## Trecho da página
---+---

Jessica Curry colocou em prática o provérbio: conectou a pequena a novas realidades, mostrando a ela o leque de possibilidades que estão à sua disposição no mundo. Ainda que não entenda racionalmente o que significa representatividade, a menina foi apresentada a uma ideia: sim, uma mulher negra, que se parece com ela, também merece ser retratada com destaque em um grande espaço cultural. O registro – seja consciente ou inconsciente – será de grande valia para a construção da. sua autoimagem e, sem dúvida, irá colaborar para a formação da sua personalidade.
A mãe cumpriu seu papel, proporcionando a experiência à filha. Da mesma forma, pela perspectiva de responsabilidade de ser uma figura pública, Michelle também. Seja como modelo para a artista plástica Amy Sherald, seja por ter convidado a menina para uma visita à Casa Branca, a sensibilidade da primeira-dama poderá tornar-se um diferencial na trajetória adulta da garota.
Rede de conexões
É especialmente nesse período em que se encontra Parker, na primeira infância, que essas conexões começam a se formar e cabe aos pais disponibilizar essa rede de possibilidades e de responsabilidades. Embora seja nos primeiros 6 anos que acontecem as grandes transformações e conquistas que servirão de base, muitas das vivências da puberdade e adolescência irão se refletir em toda a vida adulta futura.

---+---

## Conjunto de dados

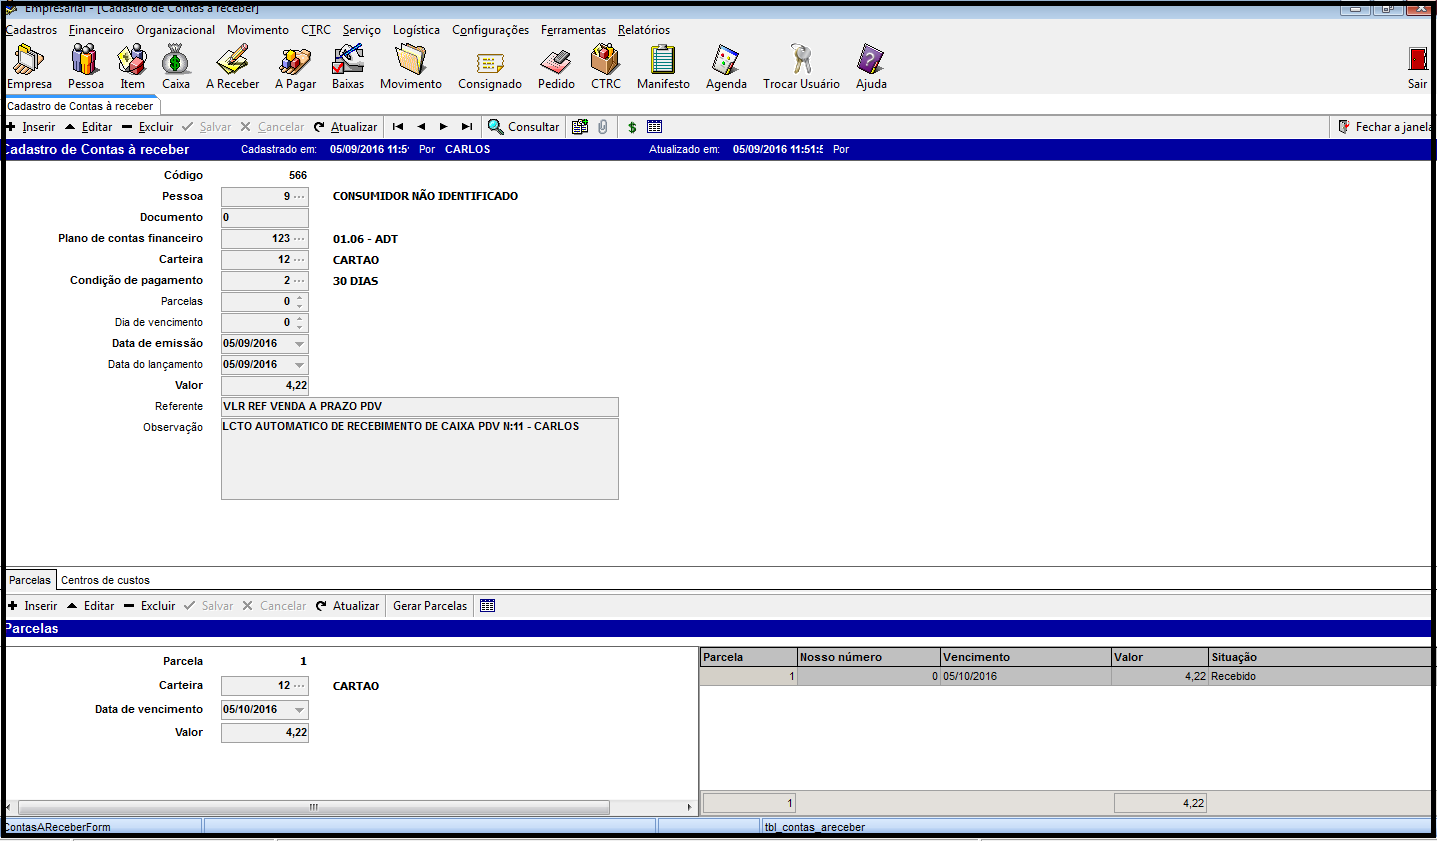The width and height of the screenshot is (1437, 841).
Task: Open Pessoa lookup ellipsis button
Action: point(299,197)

---+---

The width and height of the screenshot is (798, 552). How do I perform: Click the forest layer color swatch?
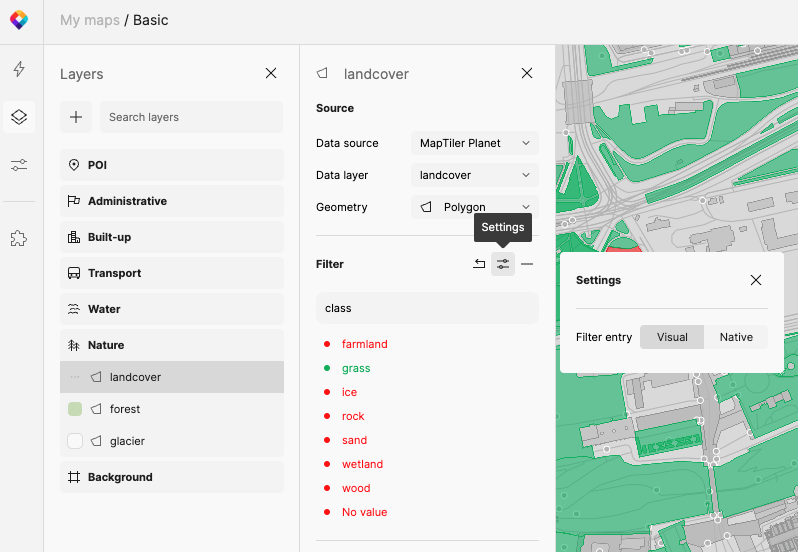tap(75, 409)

---+---

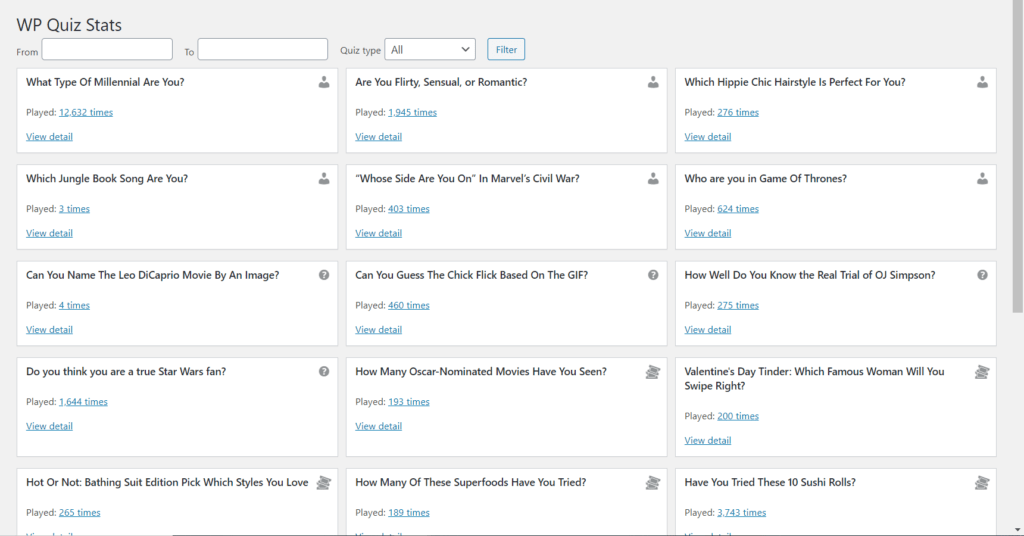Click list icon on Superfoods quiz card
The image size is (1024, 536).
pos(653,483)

---+---

## Suas tarefas
**A)** De acordo com o trecho da página, em que período se encontra Parker?
**B)** Verifique se cada afirmação concorda com o trecho da página e responda sim ou não, citando as palavras decisivas: (i) a menina foi convidada para uma visita à Casa Branca; (ii) as grandes transformações e conquistas que servirão de base acontecem nos primeiros 10 anos; (iii) cabe aos pais disponibilizar a rede de possibilidades e de responsabilidades.
**C)** Transcreva do trecho da página a parte que começa em "A mãe cumpriu" e segue até "vida adulta futura.".

## Resultados das tarefas
**A)** Na primeira infância.

**B)**
(i) Sim: "por ter convidado a menina para uma visita à Casa Branca".
(ii) Não: "Embora seja nos primeiros 6 anos que acontecem as grandes transformações e conquistas que servirão de base".
(iii) Sim: "cabe aos pais disponibilizar essa rede de possibilidades e de responsabilidades".

**C)**
A mãe cumpriu seu papel, proporcionando a experiência à filha. Da mesma forma, pela perspectiva de responsabilidade de ser uma figura pública, Michelle também. Seja como modelo para a artista plástica Amy Sherald, seja por ter convidado a menina para uma visita à Casa Branca, a sensibilidade da primeira-dama poderá tornar-se um diferencial na trajetória adulta da garota.
Rede de conexões
É especialmente nesse período em que se encontra Parker, na primeira infância, que essas conexões começam a se formar e cabe aos pais disponibilizar essa rede de possibilidades e de responsabilidades. Embora seja nos primeiros 6 anos que acontecem as grandes transformações e conquistas que servirão de base, muitas das vivências da puberdade e adolescência irão se refletir em toda a vida adulta futura.